Is there any Visa for foreign workers without Employer Permission. ie I just apply for Vista and then I go to Singapore and find job there. (Skilled Worker) The Ministry of Manpower of Singapore info is so vague. Any help?


----------



## simonsays (Feb 11, 2009)

You need an employer to get EP/WP

The only exception is PEP, look it up on MOM, but .. even with PEP, you can't freelance, if your question is about freelancing

You can always get social visit pass (social visit visa) and come and look for employer .. 

Case closed ..


----------



## khan094 (Dec 21, 2010)

@hussanali Check out the option of 'EPEC' 

Employment Pass Eligibility Certificate

Thanks.


----------



## simonsays (Feb 11, 2009)

khan094: EPEC is NOT A PASS, it is only an eligibility certificate. when you find a job, you must still get an employer to get your EP.

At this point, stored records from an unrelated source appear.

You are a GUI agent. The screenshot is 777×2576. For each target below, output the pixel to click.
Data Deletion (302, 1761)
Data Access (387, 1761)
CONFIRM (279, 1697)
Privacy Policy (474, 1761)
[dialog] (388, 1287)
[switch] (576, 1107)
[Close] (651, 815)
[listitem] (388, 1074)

Unless you are suggesting that the OP can work illegally while on EPEC ...


----------



## khan094 (Dec 21, 2010)

@ecureilx I totally agree with you that he still required an Employer for EP. But, he is looking for any visa on which he can do Job hunting and if find anyone that employer will file an EP for him.


----------



## simonsays (Feb 11, 2009)

> Is there any Visa for foreign workers without Employer Permission


  

Did I miss something there ??


----------



## khan094 (Dec 21, 2010)

Ya ofcourse, he also elaborate it as what Im citing here "ie I just apply for Vista and then I go to Singapore and find job there."


----------



## raikim (Sep 7, 2011)

is it any qouta for foreign worker from each country ? 
( e.g indonesian worker quota 100people / month ) 
i've been sending a lot of job application using jobstreet and jobdb portal , and none of them replying my email . ( so sad ) 

thx before


----------



## khan094 (Dec 21, 2010)

Dear Raikim,

Singaporean companies give priority to those who are available in Singapore. If you're interested to pursue your career in Singapore, then visit Singapore and try your luck. Best of luck!


----------



## simonsays (Feb 11, 2009)

RAIKIM: MOM has no specific quota country-wise.

it is only for industry wise .. 

As khan says, if you are here, the companies will prefer to call you .. unlike you being overseas.

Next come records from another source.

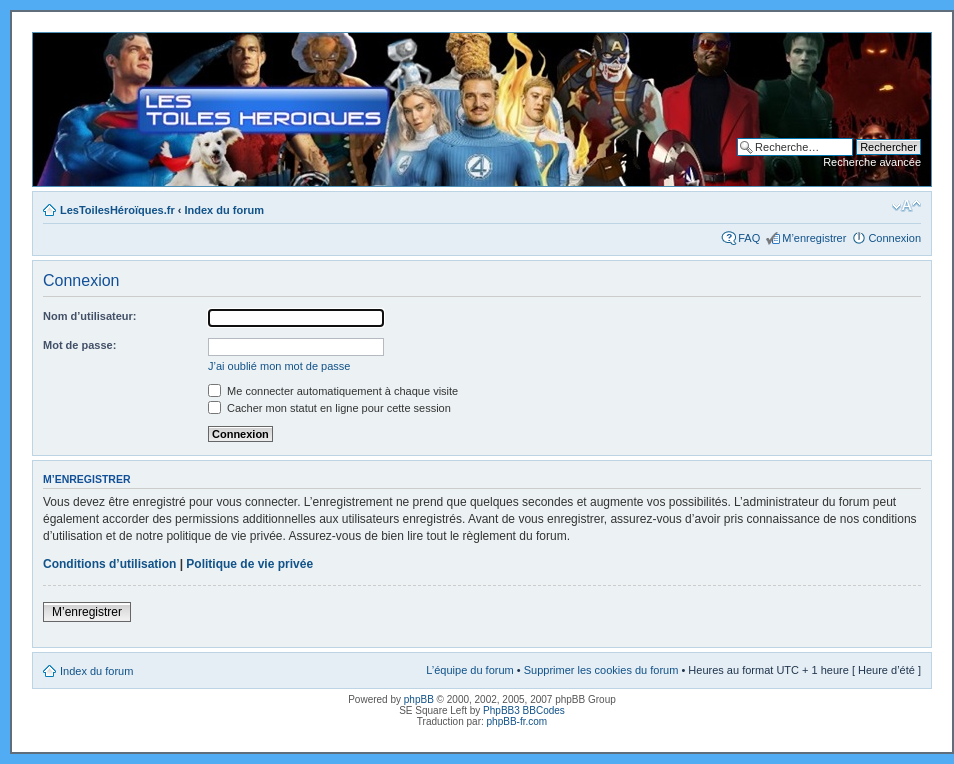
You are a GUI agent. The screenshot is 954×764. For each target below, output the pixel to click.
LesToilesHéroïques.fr (117, 210)
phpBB (419, 699)
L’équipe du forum (469, 670)
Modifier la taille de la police (906, 206)
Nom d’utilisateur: (90, 316)
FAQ (749, 238)
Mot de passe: (79, 345)
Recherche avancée (872, 162)
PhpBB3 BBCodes (524, 710)
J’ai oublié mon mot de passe (279, 366)
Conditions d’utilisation (109, 564)
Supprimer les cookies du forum (601, 670)
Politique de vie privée (249, 564)
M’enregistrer (814, 238)
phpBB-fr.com (517, 721)
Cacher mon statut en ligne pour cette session (329, 408)
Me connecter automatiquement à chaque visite (333, 391)
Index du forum (224, 210)
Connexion (894, 238)
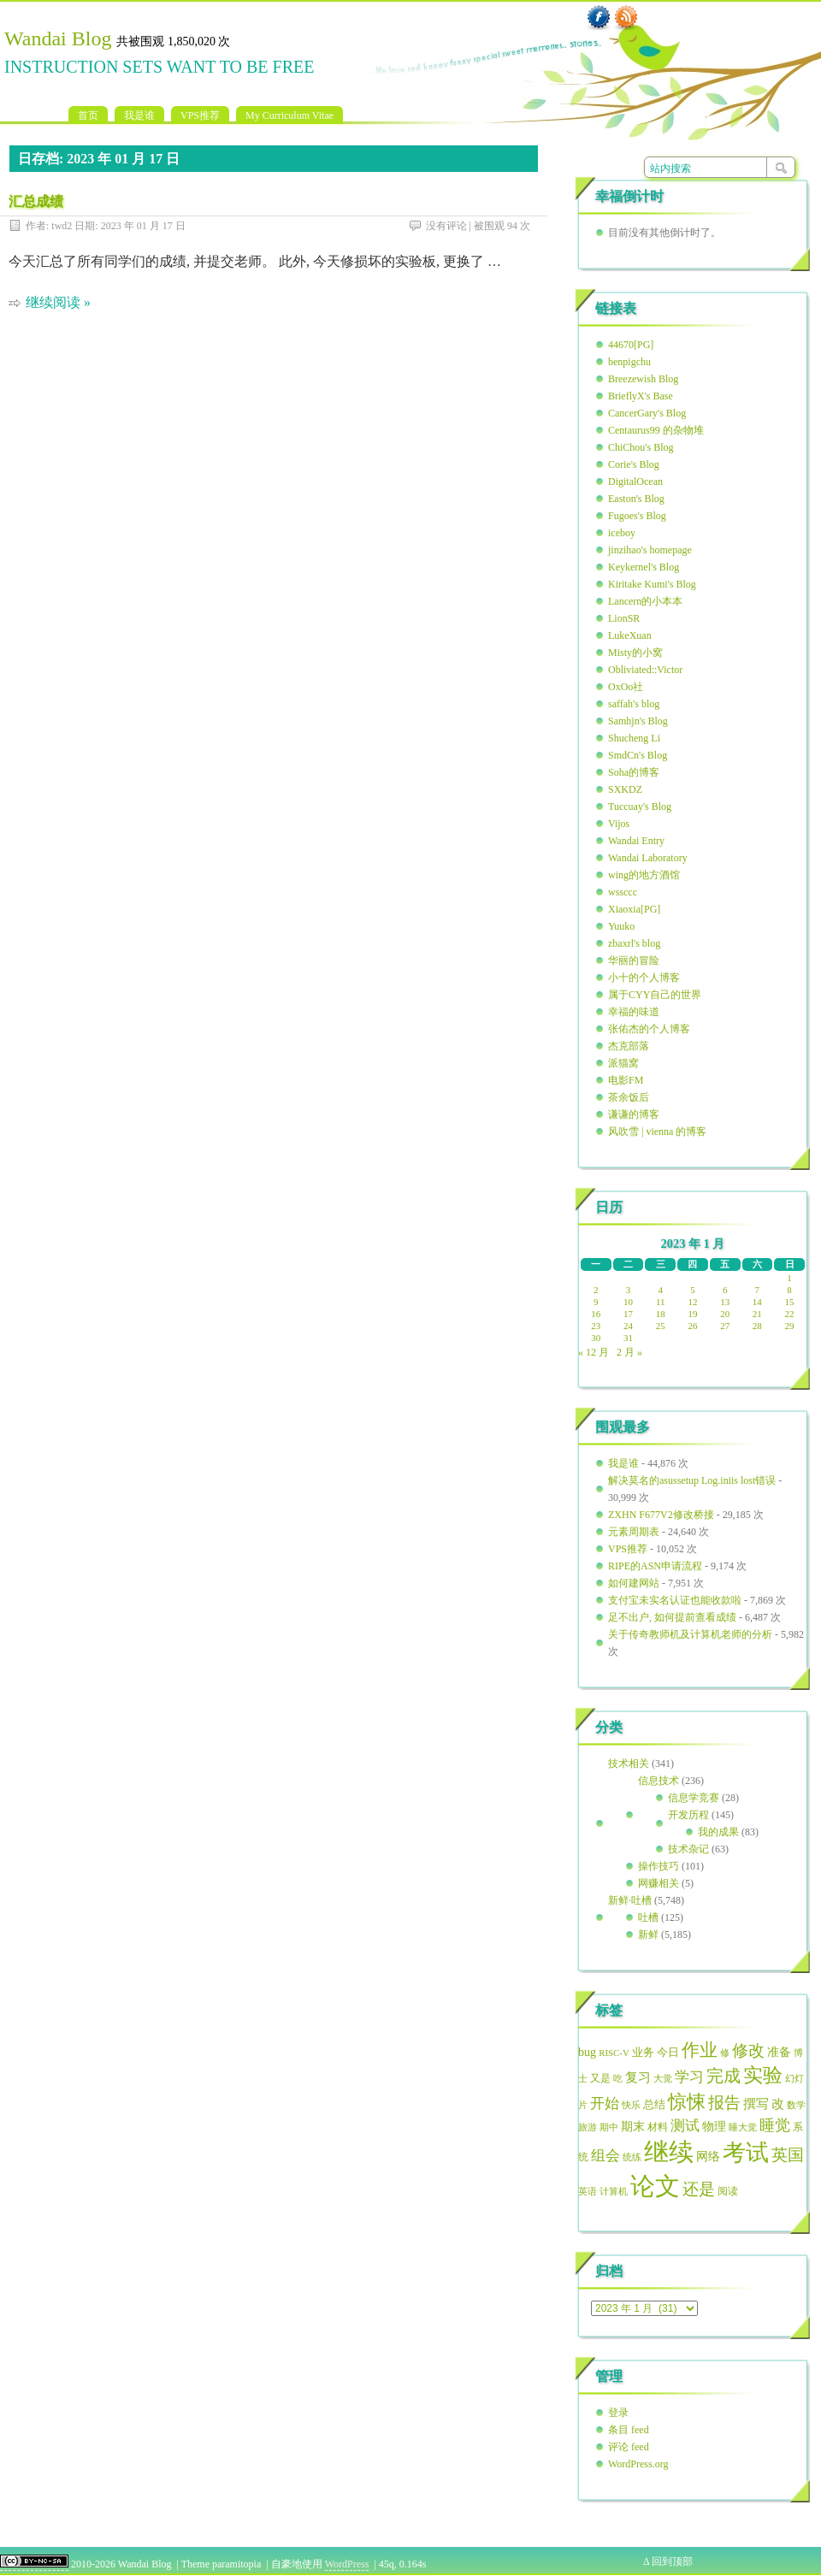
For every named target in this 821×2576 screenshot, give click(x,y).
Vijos (618, 824)
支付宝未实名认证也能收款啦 (674, 1600)
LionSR (624, 618)
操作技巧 (658, 1866)
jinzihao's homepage (650, 550)
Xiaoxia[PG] (634, 909)
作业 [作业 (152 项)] (700, 2050)
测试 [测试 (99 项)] (685, 2126)
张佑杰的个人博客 (649, 1029)
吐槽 (648, 1917)
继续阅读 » (58, 302)
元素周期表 (633, 1532)
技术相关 (628, 1764)
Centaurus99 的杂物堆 (656, 430)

Or if your talent is in high demand, you will get called ..


----------



## raikim (Sep 7, 2011)

As khan says, if you are here, the companies will prefer to call you .. unlike you being overseas.

Or if your talent is in high demand, you will get called ..


so it means i have to apply be a permanent resident first ? then my chance to get a job in singapore will be increase ? 
is it really imposible hunting for a job in singapore while i am being overseas ?
and hunting for a job through internet ? 
i believe my skill on network engineer but i am not exceptional. 
as i also heard rumors that singapore goverment are clamping down for foreign worker unless they have a exceptional skill then they will be able to get a job in singapore .

thx for the advice


----------



## simonsays (Feb 11, 2009)

Raikim: dont get confused

Do some time reading up on PR and such, at ICA - Immigration & Checkpoints Authority of Singapore

You need to be here, an on Employment pass for a period before you get PR, unless you get LPR

Not just Singapore, in any country, the employers prefer those who are there in-situ .. than those who need to relocate .. 

As for clamping down, every country is doing it. .. not just Singapore, but as I said, if the employer needs you, you will be here .. and it is upto you to present yourself as important enough

Not everybody who gets a job here gets it only because they are here .


----------